Probabilistic techniques for analyzing sampling algorithms and the dynamics of lattice models

Abstract

Statistical mechanics bridges the fields of physics and probability theory, providing critical insights into both disciplines. Statistical physics models capture key features of macroscopic phenomena and consist of a set of configurations satisfying various constraints. Markov chain Monte Carlo algorithms are often used to sample from distributions over the exponentially large state space of these models to gain insight about the system and estimate its thermodynamic properties. Similar problems arise throughout machine learning, optimization, and counting complexity. In this dissertation, we present several new techniques based on random walks for analyzing sampling algorithms and the dynamics of various lattice models from statistical physics. We start by investigating the mixing time of Glauber dynamics for the six-vertex model in its ordered phases. We show that for every Boltzmann weight in the ferroelectric phase, there exist boundary conditions such that local Markov chains require exponential time to converge to equilibrium. This is the first rigorous result about the mixing time of Glauber dynamics for the six-vertex model in the ferroelectric phase. We also analyze the Glauber dynamics with free boundary conditions in the antiferroelectric phase and significantly extend the region for which local Markov chains are known to be slow mixing. In separate lines of work, we use techniques from the theory of random walks and electrical networks to give nearly tight bounds for the transience class of the Abelian sandpile model, closing an open problem of Babai and Gorodezky.
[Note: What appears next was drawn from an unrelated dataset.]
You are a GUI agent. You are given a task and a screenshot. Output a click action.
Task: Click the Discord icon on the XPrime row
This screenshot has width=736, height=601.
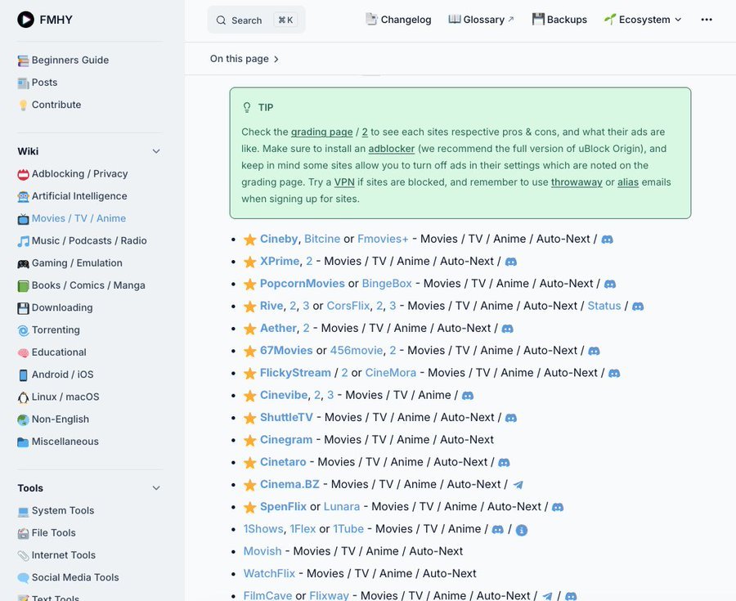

The Abelian sandpile model is the canonical dynamical system used to study the phenomenon of self-organized criticality, and the transience class measures the time needed for the process to reach steady-state behavior. We also explore a new approach for approximately sampling elements with fixed rank from graded posets that relies solely on the mixing time of biased Markov chains. This allows us to bypass the usual obstacle of log-concavity. Last, we take a foray into analytic combinatorics and use the singularity analysis of Dirichlet generating functions to design sampling algorithms for Bose–Einstein condensates.